WHAT THE EXERCISE ASKS: Copy out each line of the data that contains "computer".

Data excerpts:
------------------------------------------------
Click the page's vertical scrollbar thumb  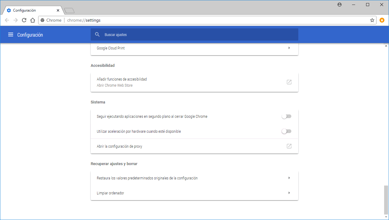386,199
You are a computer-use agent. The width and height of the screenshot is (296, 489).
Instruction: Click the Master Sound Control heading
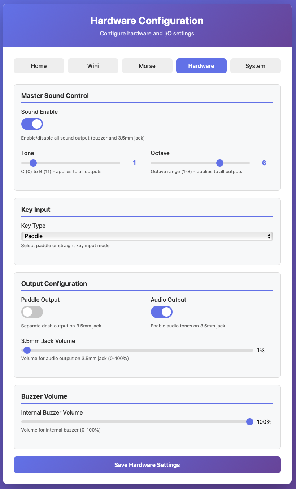(x=55, y=96)
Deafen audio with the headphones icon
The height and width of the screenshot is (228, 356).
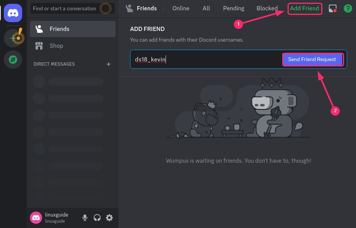[97, 218]
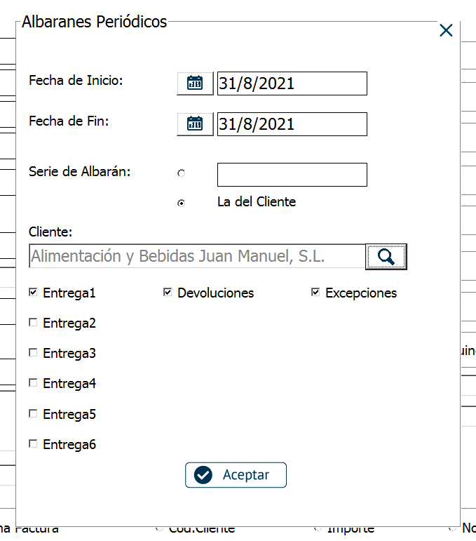Click the Fecha de Inicio date field

[x=292, y=84]
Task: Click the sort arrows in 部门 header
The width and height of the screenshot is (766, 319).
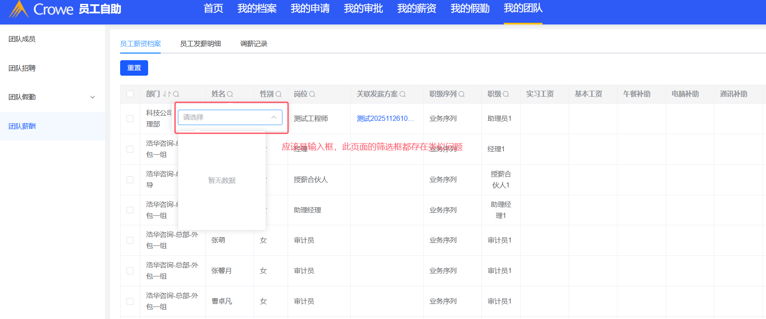Action: coord(167,94)
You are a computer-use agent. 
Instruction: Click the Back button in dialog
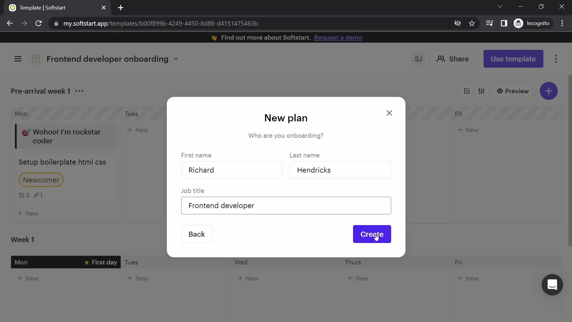196,234
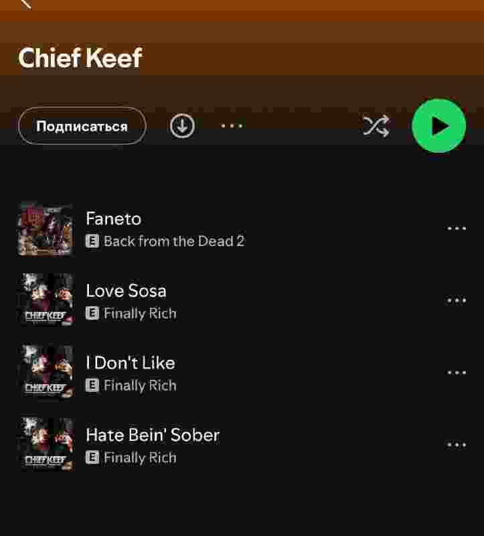Viewport: 484px width, 536px height.
Task: Tap the Faneto album cover
Action: click(x=45, y=229)
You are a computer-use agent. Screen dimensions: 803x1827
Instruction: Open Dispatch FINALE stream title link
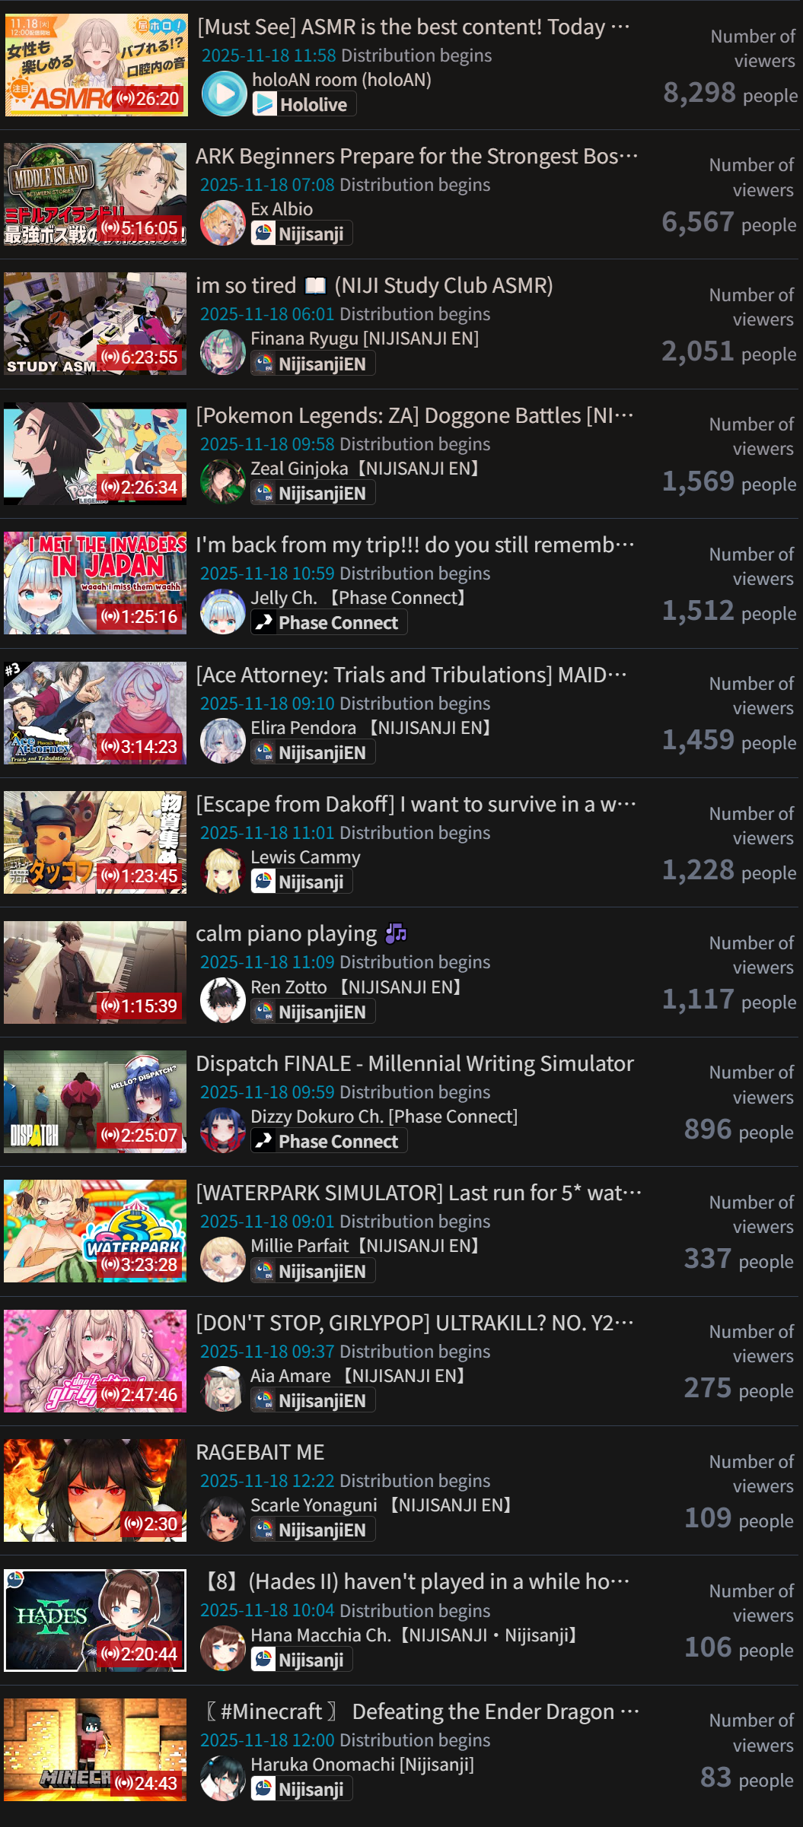(x=415, y=1063)
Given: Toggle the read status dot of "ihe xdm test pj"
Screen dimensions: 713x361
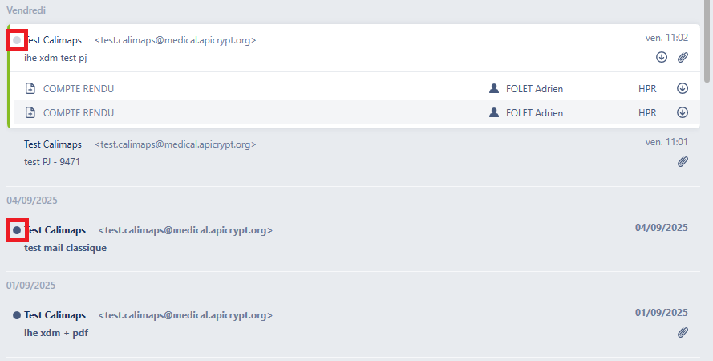Looking at the screenshot, I should pos(17,39).
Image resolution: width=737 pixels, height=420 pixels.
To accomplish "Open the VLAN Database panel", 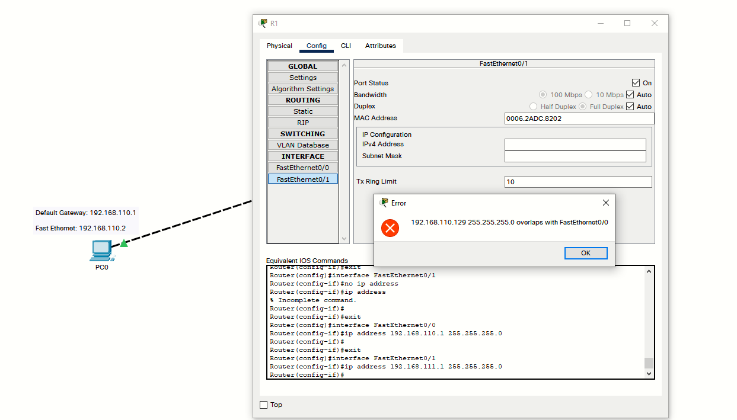I will [x=302, y=145].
------------------------------------------------
RESPONSE TO THE TASK:
You are a computer-use agent. The width and height of the screenshot is (296, 489).
You are a computer-use agent. 
You are a computer-use agent. Screen dimensions: 803x1827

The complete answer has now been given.